I should note that the matrix has uncertain dimensions, and the
percentage I'd like to keep is really case by case. I thought
histogram might be the best way to do this. But I simply could not get
it to work... Could you please shed me some light? Thank you!

Best Regards,
Frank

Subject: how to select a certain percentage of "bright" pixels from an

From: Ashish Uthama

Date: 28 Aug, 2009 19:44:05

Message: 2 of 3

On Fri, 28 Aug 2009 15:11:03 -0400, Frank Chang <etaghtron@gmail.com>
wrote:

> Hi group,
>
> I have a question regarding a quite unusual array operation which has
> puzzled me for a few days. I cannot come up with a reliable solution.
> I'd like to hear your thoughts.
>
> The problem can be described as follows.
>
> If I have a 2D array, all elements of which are real numbers.
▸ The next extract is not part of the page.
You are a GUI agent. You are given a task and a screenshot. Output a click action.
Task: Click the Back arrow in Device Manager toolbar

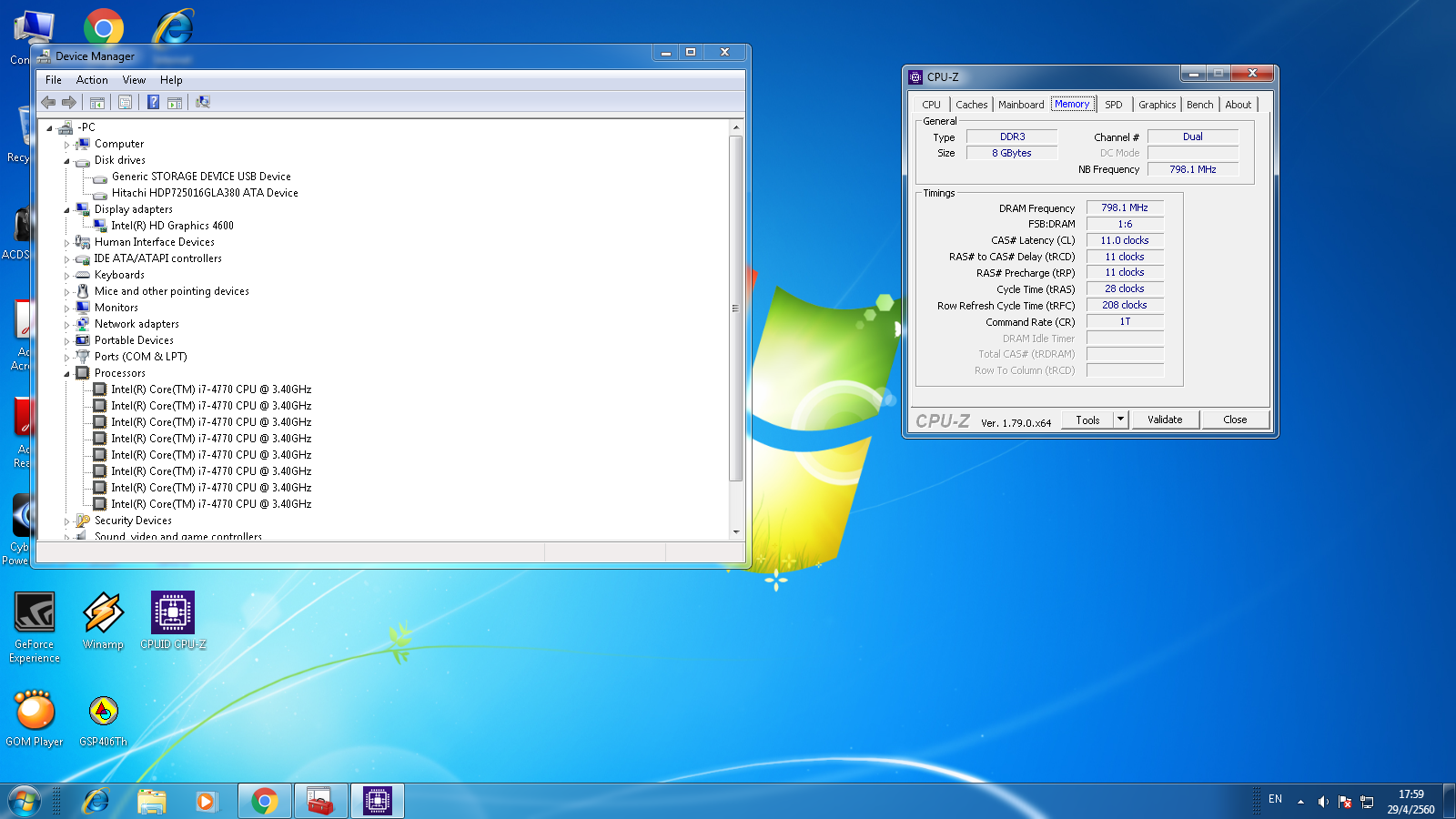pos(48,102)
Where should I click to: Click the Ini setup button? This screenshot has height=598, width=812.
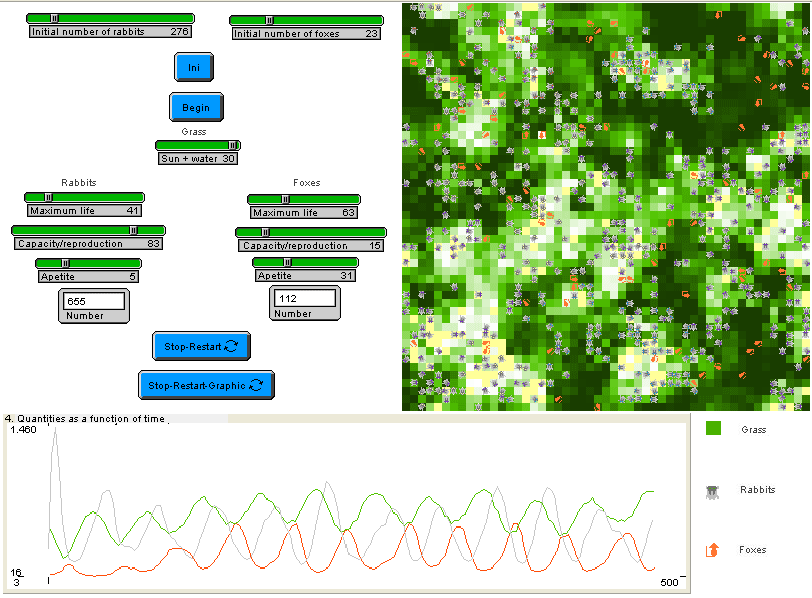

I'd like
> to keep a certain percentage of the pixels whose values are high, and
> change all the others to zero. For example, if the original array is
> like this
>
> [ 4, 5, 6
> 7, 8, 9
> 1, 2, 3]
>
> And I'd like to keep 20% of the pixels whose values are higher than
> the rest. The converted array becomes
>
> [ 0, 0, 0
> 0, 8, 9
> 0, 0, 0].
>
> I should note that the matrix has uncertain dimensions, and the
> percentage I'd like to keep is really case by case. I thought
> histogram might be the best way to do this. But I simply could not get
> it to work... Could you please shed me some light? Thank you!
>
> Best Regards,
> Frank


The simple part, once you find the threshold you can set the ones below it
to 0 using logical idexing:
image( image<Threshold) = 0;

To find the Threshold, you could either
-use SORT (if your image is small enough). Convert you percentage measure
to an index. Example, top 20% would mean use value at index 9 for the
Threshold for am image with 10 pixels.
-If you know before hand, the range of the data, you might be able to
devise some heuristic measure to obtain the Threshold
-am sure there are more.. :)


Note: What should happen when there are repeated pixel values?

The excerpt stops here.